Records »

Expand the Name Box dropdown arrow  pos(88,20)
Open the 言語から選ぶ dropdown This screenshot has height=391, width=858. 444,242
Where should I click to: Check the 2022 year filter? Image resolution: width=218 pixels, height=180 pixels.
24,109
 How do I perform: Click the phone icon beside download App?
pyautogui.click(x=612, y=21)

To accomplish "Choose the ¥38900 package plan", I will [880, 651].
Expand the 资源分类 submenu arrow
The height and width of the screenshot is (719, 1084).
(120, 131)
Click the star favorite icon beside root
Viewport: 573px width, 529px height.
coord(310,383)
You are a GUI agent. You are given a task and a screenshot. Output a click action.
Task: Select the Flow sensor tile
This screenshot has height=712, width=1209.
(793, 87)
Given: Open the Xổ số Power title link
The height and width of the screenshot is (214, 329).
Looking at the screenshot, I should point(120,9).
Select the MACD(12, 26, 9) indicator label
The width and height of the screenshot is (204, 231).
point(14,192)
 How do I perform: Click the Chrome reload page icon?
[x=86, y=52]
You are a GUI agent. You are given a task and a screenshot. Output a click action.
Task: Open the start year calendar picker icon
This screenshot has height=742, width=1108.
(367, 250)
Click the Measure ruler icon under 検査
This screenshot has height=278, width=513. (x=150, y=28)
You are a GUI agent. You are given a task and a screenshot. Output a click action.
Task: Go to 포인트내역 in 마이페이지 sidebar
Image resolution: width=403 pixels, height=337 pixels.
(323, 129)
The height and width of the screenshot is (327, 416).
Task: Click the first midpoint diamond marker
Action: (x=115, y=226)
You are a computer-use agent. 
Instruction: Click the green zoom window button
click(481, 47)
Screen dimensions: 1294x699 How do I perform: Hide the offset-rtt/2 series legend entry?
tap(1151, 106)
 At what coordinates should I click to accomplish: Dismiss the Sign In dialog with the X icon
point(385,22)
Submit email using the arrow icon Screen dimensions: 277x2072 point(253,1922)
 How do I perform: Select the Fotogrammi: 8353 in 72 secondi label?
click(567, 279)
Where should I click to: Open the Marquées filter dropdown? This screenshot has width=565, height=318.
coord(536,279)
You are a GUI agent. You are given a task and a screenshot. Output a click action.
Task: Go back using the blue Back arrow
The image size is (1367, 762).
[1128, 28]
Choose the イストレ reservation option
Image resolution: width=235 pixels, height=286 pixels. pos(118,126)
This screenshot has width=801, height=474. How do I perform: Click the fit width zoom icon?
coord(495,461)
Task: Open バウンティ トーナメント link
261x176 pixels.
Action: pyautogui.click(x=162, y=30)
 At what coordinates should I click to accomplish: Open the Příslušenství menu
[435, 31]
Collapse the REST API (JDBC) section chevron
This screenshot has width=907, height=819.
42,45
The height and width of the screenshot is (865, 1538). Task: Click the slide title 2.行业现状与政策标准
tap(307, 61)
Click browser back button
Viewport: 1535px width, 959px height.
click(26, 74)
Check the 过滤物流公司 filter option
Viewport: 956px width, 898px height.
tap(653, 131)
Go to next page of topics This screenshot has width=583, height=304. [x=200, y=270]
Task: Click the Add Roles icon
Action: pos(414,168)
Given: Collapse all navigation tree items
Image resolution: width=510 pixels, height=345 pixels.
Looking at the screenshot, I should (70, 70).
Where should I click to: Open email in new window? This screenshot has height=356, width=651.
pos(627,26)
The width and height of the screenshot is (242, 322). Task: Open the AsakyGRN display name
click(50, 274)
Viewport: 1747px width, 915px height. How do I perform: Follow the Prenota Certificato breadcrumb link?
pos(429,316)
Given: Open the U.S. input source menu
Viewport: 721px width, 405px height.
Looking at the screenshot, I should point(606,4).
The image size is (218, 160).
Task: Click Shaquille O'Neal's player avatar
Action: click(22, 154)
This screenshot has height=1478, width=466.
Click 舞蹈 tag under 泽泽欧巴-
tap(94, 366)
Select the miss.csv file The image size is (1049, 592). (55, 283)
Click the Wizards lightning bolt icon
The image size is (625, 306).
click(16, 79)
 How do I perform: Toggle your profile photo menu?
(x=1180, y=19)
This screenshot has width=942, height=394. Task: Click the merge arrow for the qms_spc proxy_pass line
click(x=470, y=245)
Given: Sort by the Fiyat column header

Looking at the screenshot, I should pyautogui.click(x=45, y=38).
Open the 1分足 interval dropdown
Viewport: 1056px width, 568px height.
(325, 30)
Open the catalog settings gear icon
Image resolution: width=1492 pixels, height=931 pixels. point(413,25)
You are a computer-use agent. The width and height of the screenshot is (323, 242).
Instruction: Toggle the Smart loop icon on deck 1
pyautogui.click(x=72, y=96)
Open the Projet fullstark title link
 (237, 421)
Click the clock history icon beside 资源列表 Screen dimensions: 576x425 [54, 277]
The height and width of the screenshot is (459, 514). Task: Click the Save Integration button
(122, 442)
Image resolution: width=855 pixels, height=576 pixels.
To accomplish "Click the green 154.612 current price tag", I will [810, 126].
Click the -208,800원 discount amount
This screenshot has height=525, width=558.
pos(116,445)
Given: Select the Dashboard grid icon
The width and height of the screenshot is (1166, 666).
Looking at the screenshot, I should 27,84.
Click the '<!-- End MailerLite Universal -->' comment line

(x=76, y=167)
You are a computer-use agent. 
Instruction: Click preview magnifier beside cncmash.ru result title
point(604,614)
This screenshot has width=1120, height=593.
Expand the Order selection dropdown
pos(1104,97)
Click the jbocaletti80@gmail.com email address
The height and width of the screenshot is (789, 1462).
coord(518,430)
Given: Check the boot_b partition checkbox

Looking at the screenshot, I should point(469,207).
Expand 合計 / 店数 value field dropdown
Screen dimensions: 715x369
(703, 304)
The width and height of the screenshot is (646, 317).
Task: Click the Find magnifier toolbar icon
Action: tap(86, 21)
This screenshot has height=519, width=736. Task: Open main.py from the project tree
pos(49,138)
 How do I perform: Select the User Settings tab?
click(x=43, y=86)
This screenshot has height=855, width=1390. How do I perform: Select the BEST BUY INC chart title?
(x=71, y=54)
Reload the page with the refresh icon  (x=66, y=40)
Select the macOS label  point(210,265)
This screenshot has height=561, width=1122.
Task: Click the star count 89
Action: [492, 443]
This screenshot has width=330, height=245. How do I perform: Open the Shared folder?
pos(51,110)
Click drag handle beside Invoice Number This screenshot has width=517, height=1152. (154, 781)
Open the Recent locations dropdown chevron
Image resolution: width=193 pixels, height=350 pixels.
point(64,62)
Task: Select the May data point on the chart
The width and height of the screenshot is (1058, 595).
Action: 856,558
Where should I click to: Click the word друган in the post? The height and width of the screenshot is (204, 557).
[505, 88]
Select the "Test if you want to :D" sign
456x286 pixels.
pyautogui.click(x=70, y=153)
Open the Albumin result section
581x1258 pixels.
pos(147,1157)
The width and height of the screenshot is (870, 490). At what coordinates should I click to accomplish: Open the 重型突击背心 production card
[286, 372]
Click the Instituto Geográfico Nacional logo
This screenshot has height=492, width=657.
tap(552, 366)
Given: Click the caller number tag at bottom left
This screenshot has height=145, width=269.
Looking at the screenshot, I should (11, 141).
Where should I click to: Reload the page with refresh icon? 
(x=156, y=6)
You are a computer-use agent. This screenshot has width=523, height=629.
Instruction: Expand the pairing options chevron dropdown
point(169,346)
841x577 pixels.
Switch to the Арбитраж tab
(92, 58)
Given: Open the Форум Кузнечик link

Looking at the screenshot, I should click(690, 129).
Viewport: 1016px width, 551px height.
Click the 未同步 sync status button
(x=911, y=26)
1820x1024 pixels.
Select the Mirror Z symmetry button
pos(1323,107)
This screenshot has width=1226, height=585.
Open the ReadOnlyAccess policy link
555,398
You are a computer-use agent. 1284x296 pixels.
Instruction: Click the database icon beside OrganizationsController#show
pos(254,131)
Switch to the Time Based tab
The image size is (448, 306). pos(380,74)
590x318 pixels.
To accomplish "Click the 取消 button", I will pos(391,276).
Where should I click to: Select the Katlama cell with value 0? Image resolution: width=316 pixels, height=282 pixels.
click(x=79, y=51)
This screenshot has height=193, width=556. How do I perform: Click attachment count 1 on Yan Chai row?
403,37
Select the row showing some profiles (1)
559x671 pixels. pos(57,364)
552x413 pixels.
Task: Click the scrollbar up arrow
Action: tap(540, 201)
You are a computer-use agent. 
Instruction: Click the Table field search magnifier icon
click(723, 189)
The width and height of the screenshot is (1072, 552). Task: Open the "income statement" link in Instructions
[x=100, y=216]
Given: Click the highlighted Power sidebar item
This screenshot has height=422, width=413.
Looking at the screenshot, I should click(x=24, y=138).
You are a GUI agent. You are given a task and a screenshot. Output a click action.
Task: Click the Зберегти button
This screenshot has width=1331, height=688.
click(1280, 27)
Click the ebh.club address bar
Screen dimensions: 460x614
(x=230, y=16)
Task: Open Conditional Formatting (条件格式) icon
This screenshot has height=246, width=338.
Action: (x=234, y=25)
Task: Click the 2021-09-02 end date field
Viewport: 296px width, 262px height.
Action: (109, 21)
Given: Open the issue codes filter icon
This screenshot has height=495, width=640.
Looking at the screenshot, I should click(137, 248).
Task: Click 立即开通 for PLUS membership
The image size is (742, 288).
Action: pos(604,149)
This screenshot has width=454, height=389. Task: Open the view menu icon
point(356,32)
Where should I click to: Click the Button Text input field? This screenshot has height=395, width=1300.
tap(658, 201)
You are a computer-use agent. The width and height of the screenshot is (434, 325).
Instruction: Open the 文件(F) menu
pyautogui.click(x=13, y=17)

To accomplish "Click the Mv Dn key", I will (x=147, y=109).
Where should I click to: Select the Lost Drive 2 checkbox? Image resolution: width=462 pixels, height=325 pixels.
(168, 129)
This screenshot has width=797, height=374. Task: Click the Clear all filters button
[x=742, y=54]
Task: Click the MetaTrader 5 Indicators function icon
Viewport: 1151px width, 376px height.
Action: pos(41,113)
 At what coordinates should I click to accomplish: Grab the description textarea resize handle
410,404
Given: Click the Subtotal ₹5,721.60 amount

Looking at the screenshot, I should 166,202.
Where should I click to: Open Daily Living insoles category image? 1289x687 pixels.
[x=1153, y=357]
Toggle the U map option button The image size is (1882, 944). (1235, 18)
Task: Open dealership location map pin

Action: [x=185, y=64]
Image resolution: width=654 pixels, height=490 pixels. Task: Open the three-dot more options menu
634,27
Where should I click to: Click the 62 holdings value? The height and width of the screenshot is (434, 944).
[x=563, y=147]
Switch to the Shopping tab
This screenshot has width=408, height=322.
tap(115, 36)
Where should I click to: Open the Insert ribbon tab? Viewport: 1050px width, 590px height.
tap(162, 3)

Aim » Reproduce the stretch of records from the very first line through the line containing "Action: (x=115, y=226)", unchanged and including both ends.

Written response »
Expand the Name Box dropdown arrow  pos(88,20)
Open the 言語から選ぶ dropdown This screenshot has height=391, width=858. 444,242
Where should I click to: Check the 2022 year filter? Image resolution: width=218 pixels, height=180 pixels.
24,109
 How do I perform: Click the phone icon beside download App?
pyautogui.click(x=612, y=21)

To accomplish "Choose the ¥38900 package plan", I will [880, 651].
Expand the 资源分类 submenu arrow
The height and width of the screenshot is (719, 1084).
(120, 131)
Click the star favorite icon beside root
Viewport: 573px width, 529px height.
coord(310,383)
You are a GUI agent. You are given a task and a screenshot. Output a click action.
Task: Select the Flow sensor tile
This screenshot has height=712, width=1209.
(793, 87)
Given: Open the Xổ số Power title link
The height and width of the screenshot is (214, 329).
Looking at the screenshot, I should point(120,9).
Select the MACD(12, 26, 9) indicator label
The width and height of the screenshot is (204, 231).
point(14,192)
 How do I perform: Click the Chrome reload page icon?
[x=86, y=52]
You are a GUI agent. You are given a task and a screenshot. Output a click action.
Task: Open the start year calendar picker icon
This screenshot has height=742, width=1108.
(367, 250)
Click the Measure ruler icon under 検査
This screenshot has height=278, width=513. (x=150, y=28)
You are a GUI agent. You are given a task and a screenshot. Output a click action.
Task: Go to 포인트내역 in 마이페이지 sidebar
Image resolution: width=403 pixels, height=337 pixels.
(323, 129)
The height and width of the screenshot is (327, 416).
Task: Click the first midpoint diamond marker
Action: (x=115, y=226)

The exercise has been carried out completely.